#### Da fare
1/ Traduci in inglese questa frase del brano sulla rivoluzione informatica: "Era fantastico, il massimo che ci si poteva aspettare."
2/ Riporta parola per parola il brano sulla rivoluzione informatica da "33. La rivoluzione" a "integrato e programmabile.".

#### Brano citato
------------------------------------------------------------------------
33. La rivoluzione
informatica
Era il 1961, credo, quando nelle costruzioni della Lego
arrivò il mattone-lampadina. Si metteva dentro il soggiorno e, la
sera, illuminava il modellino della casa. Era fantastico, il massimo che
ci si poteva aspettare.
È di ieri la notizia che, dopo anni di ricerca
dei laboratori del Mit di Boston, la Lego ha cominciato a commercializzare
un nuovo tipo di mattoncino. Si tratta di un chip-brick cioè di
un blocchetto di plastica che è anche un circuito integrato e programmabile.
E che permette alle costruzioni di fare cose nuove: muoversi, reagire con
l'ambiente a seconda di quello che succede all'esterno, quasi pensare.
In realtà un avvenimento del genere era stato
già anticipato dal futurologo Alvin Toffler nel 1980. Nel suo La
terza ondata spiegava che all'era agricola, durata parecchie migliaia
di anni, e all'epoca industriale e elettrica, circa centocinquanta, si
era ormai sostituita ufficialmente l'età dell'elettronica, il cui
centro era l'informazione e il suo trattamento.
------------------------------------------------------------------------
#### Dati seguenti
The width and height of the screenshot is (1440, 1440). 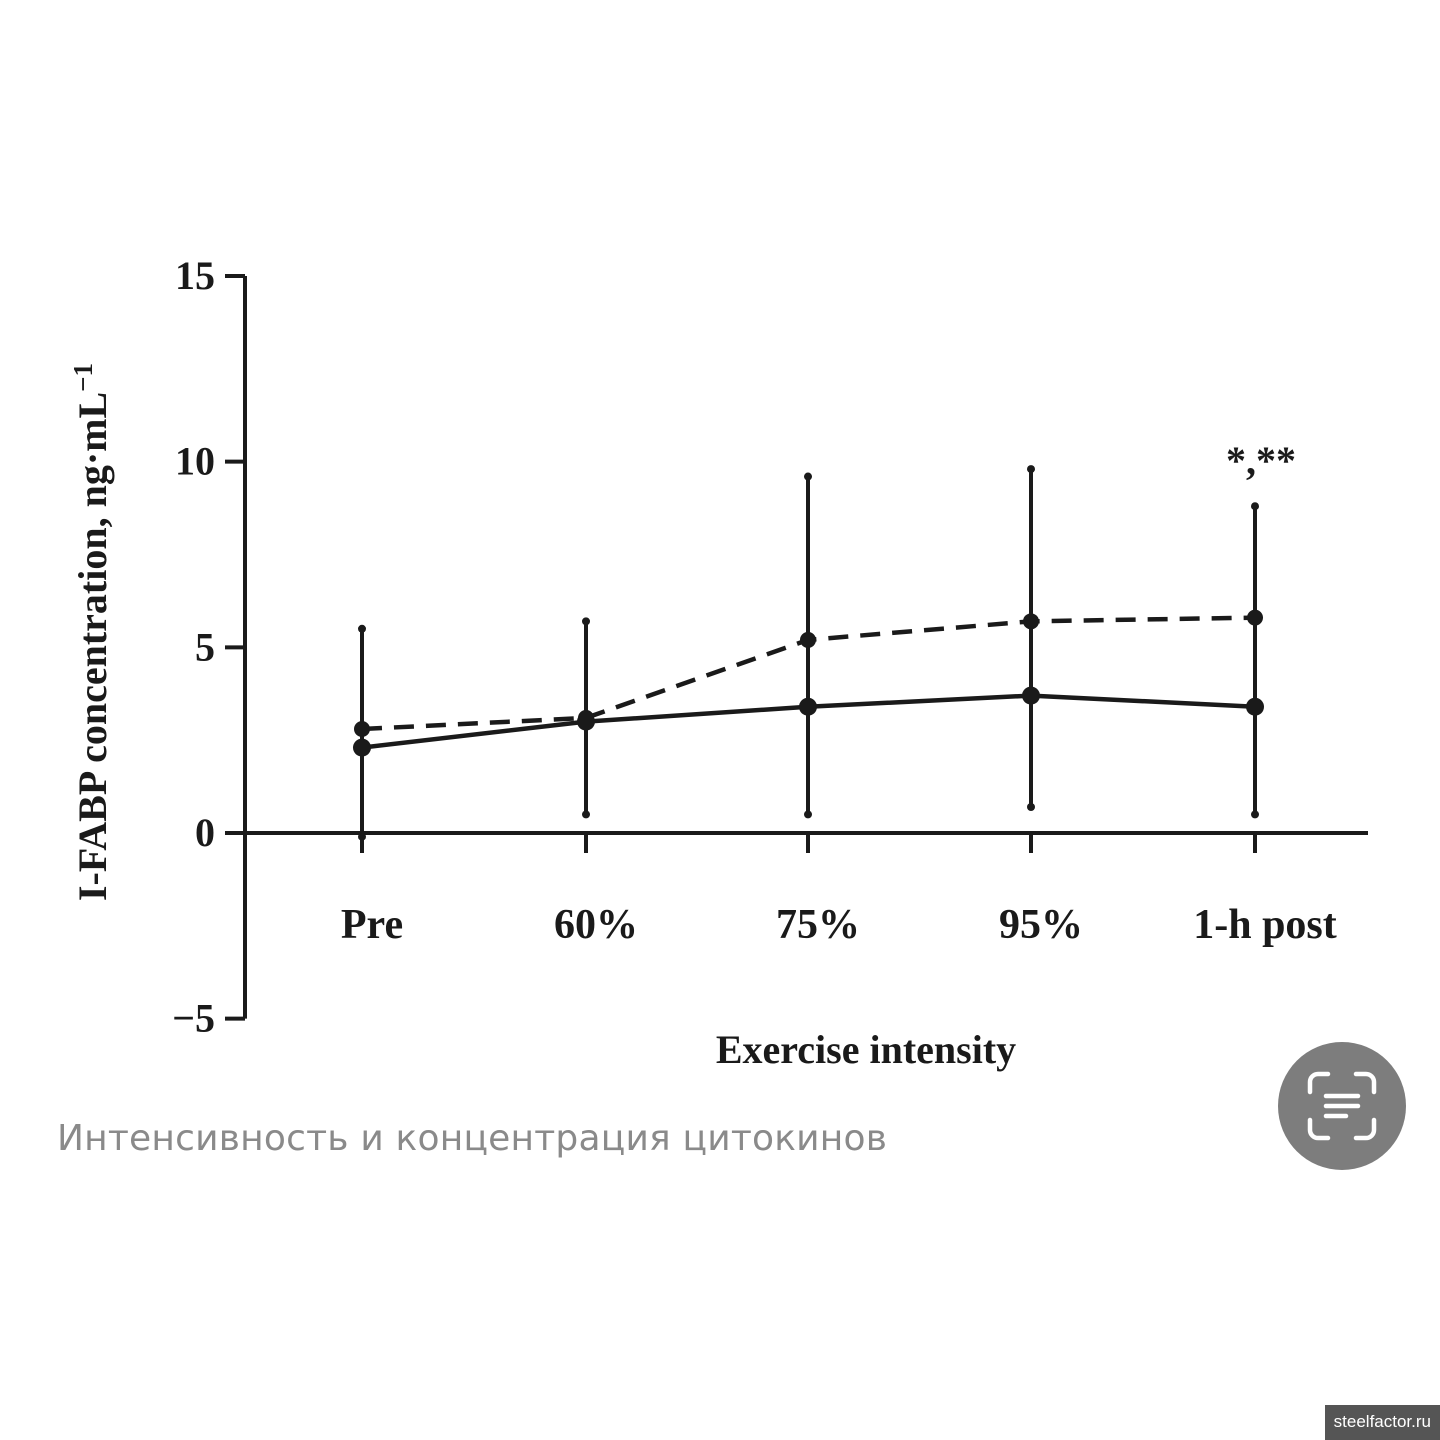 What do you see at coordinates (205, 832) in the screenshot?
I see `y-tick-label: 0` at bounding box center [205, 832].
------------------------------------------------------------------------
#### Risposte ai compiti
1/ It was fantastic, the most one could have expected.

2/
33. La rivoluzione
informatica
Era il 1961, credo, quando nelle costruzioni della Lego
arrivò il mattone-lampadina. Si metteva dentro il soggiorno e, la
sera, illuminava il modellino della casa. Era fantastico, il massimo che
ci si poteva aspettare.
È di ieri la notizia che, dopo anni di ricerca
dei laboratori del Mit di Boston, la Lego ha cominciato a commercializzare
un nuovo tipo di mattoncino. Si tratta di un chip-brick cioè di
un blocchetto di plastica che è anche un circuito integrato e programmabile.